Questions on the material:
**1.** Write out the part of the dog seizure post starting with "Coincidentally, while I was" and going on through "it really isn’t)".
**2.** Answer these questions from the dog seizure post:
(a) What is the moment leading up to a seizure called?
(b) What did Rocco do when it started storming?
(c) What is a seizure in progress called?
**3.** Decide whether each statement agrees with the dog seizure post. Answer yes or no, and quote the words from the post that settle it.
(a) The pre-ictal phase always lasts at least an hour.
(b) The writer plans to try white noise next time.
(c) The strange behaviors before a seizure are the same in every dog.

Document excerpt:
__________

Here are the specifics of what I learned. Sources are listed at the end of this post.

Signs of a seizure before it happens

The moment leading up to a seizure is called the “pre-ictal phase” or “aura”. During this time, the dog will begin acting differently. Strange behaviors vary from dog to dog. You may witness the dog pacing (as if he’s restless), whining, shaking, salivating, etc. This period can last a few seconds or a few minutes.

Coincidentally, while I was writing that paragraph, it started storming. Rocco immediately stood up (he was laying on the ground, quietly sleeping) and paced back and forth and panted heavily. The rain subsided and he calmed down. I’m going to put white noise on next time and see if that helps. If that doesn’t, I’ll try putting soft music on, like Enya. We’ll see if that helps. Currently, he’s laying down peacefully:


Signs of a seizure in progress

A seizure in progress is called the “ictal phase”. During this time, the dog may:

  • lose consciousness
  • hallucinate (act as though something is there but it really isn’t)

__________

Exercise data:
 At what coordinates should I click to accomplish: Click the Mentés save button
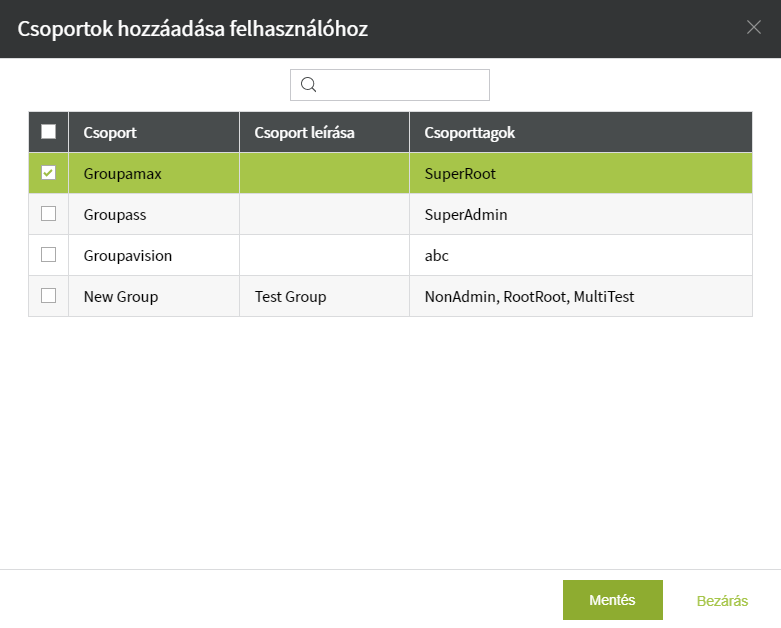[x=613, y=600]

__________

Results of the exercise:
**1.**
Coincidentally, while I was writing that paragraph, it started storming. Rocco immediately stood up (he was laying on the ground, quietly sleeping) and paced back and forth and panted heavily. The rain subsided and he calmed down. I’m going to put white noise on next time and see if that helps. If that doesn’t, I’ll try putting soft music on, like Enya. We’ll see if that helps. Currently, he’s laying down peacefully:


Signs of a seizure in progress

A seizure in progress is called the “ictal phase”. During this time, the dog may:

  • lose consciousness
  • hallucinate (act as though something is there but it really isn’t)

**2.**
(a) The “pre-ictal phase” or “aura”.
(b) He stood up, paced back and forth and panted heavily.
(c) The “ictal phase”.

**3.**
(a) No: "This period can last a few seconds or a few minutes."
(b) Yes: "I’m going to put white noise on next time and see if that helps."
(c) No: "Strange behaviors vary from dog to dog."